The included standards [ 18 , 48 ] cover guidance on software or app development, acquisition, support, and maintenance, which aim to ensure the efficiency and effectiveness of eHealth and mHealth systems. The Kenya Standards and Guidelines for mHealth Systems [ 18 ] recommends a technical manual to provide a detailed description of the system’s installation and maintenance processes for system administrators and implementers; a developer’s guide for software developers and programmers to provide them with an overview of the system, description of the software design methodologies, description of the system architecture, and technical design diagrams; and a user manual to aid users in understanding how the system works and how each feature operates; in addition, the technical manual contains instructions for operating the software; entering and updating data; and generating, saving, and printing reports.

Although the contents generated here provide guidance that is relevant to health apps, they are not specific to health apps. Moreover, there are no clear measures to enable individuals or organizations that use health apps to manage clinical risk appropriately.

Data Protection and Security

Data protection and security are crucial aspects of managing patient information, thus ensuring the confidentiality, integrity, and availability of data as well as the rights and interests of the patient. Two subthemes related to data protection and security are (1) security measures for adequate protection of patients’ digital records and (2) guidance on data exchange.

The included standards [ 18 , 48 ] provide security measures for eHealth or mHealth systems to ensure the adequate protection of digitally accessible patient records. These measures include authentication, accountability, identification, authorization, integrity, confidentiality, availability, security, administration, and audit. This will help to achieve confidentiality, integrity, availability, and nonrepudiation of patient data or health records.
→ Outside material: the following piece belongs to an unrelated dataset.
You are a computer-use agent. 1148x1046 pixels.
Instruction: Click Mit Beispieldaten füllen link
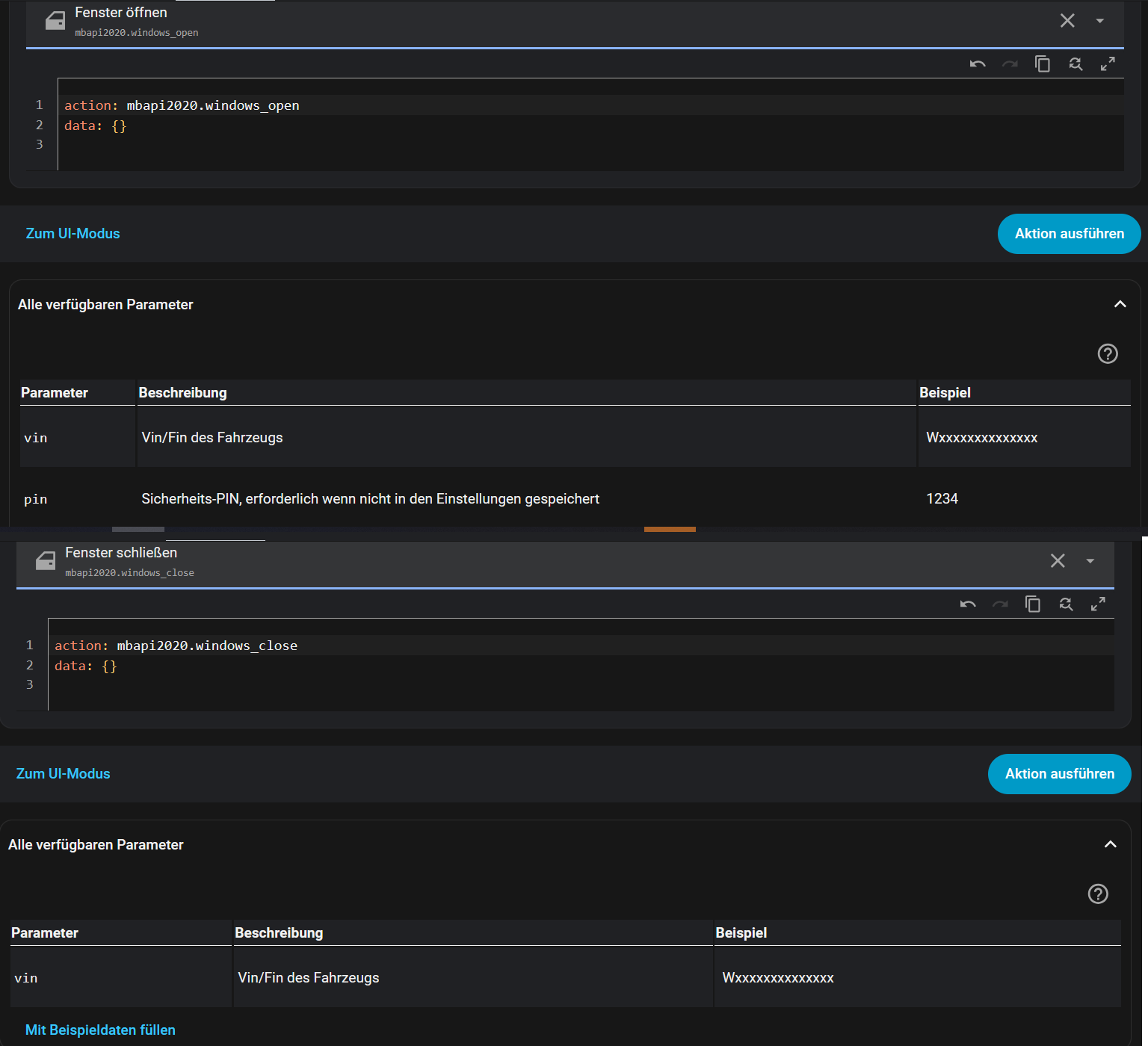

Additional levels of security such as data encryption are required when there is a need to store sensitive information on removable devices or media or outside the MOH premises.
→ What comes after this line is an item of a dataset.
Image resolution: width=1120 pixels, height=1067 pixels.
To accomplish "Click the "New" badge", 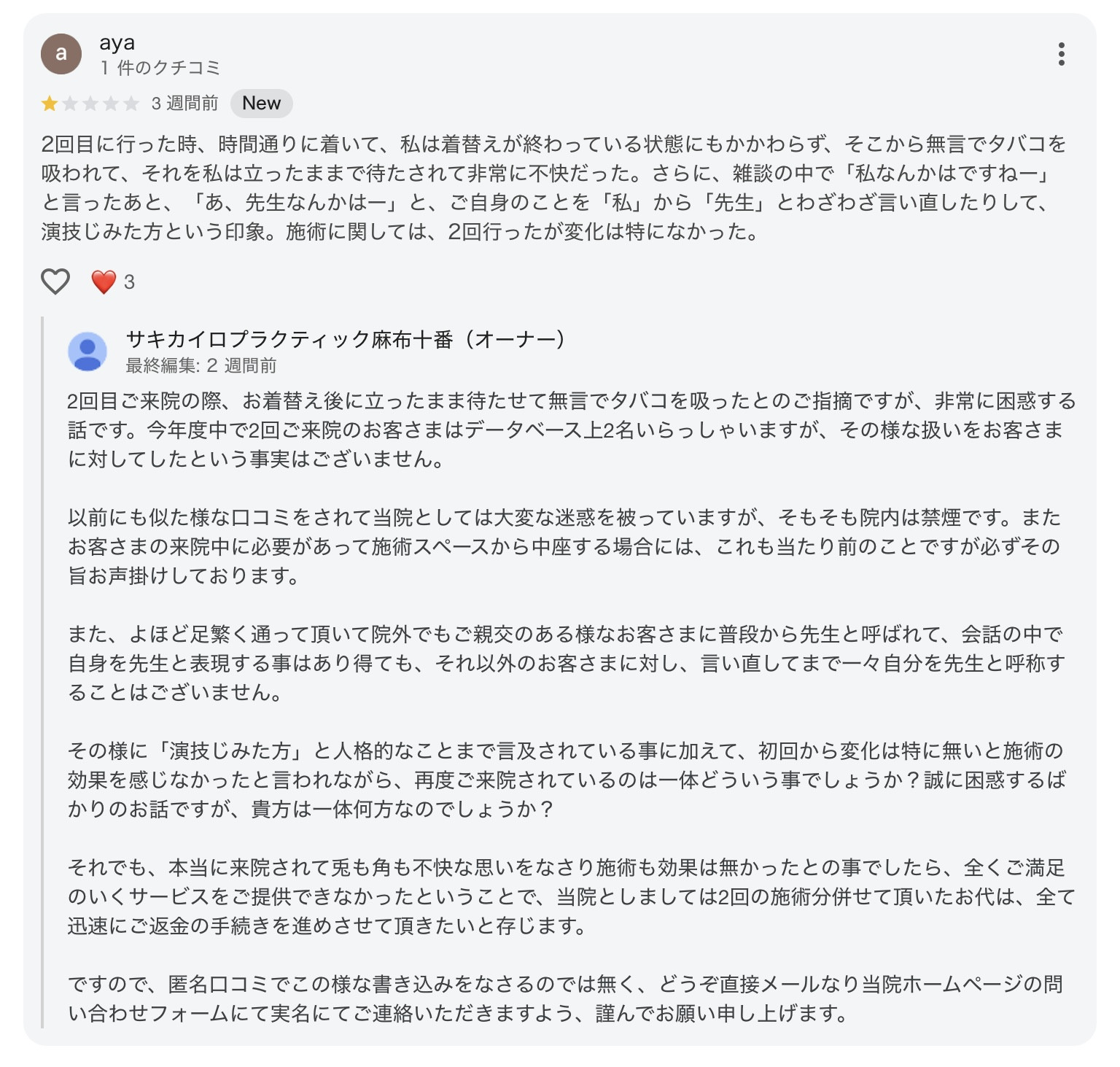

The Kenya Standards and Guidelines for mHealth Systems [ 18 ] provide the following guidance on data exchange to ensure privacy: (1) anonymize client data as much as possible before they can be shared; (2) where possible, use pseudonyms for the client data before they can be shared; (3) aggregate client data before they can be shared to reduce possibilities of tracing the data back to the client; and (4) minimize data so that access is available only to the data set required for that particular use. With regard to privacy rules, the Kenya Standards and Guidelines for E-Health Systems Interoperability [ 47 ] propose that a notice of privacy practices should be given to patients describing how their information may be used or shared while also specifying their legal rights.

Standards and Interoperability

Standards and interoperability are essential concepts in the field of IT, especially for systems that need to communicate and exchange data, as seen in the use of health apps for self-management. Two subthemes related to standards and interoperability are (1) interoperability as a basic requirement and (2) minimum standards to enable integration.

All the regulatory standards [ 18 , 47 , 48 ] highlight the importance of having interoperability as a basic requirement when selecting software products or services for use within the health system. This facilitates interaction across systems. For instance, to facilitate seamless interaction between mHealth systems and primary information systems for data capture, reporting, and decision support in various domains of the health system, the Kenya Standards and Guidelines for mHealth Systems [ 18 ] recommends the incorporation of at least 3 types of interoperability, namely, technical interoperability, semantic interoperability, and process interoperability.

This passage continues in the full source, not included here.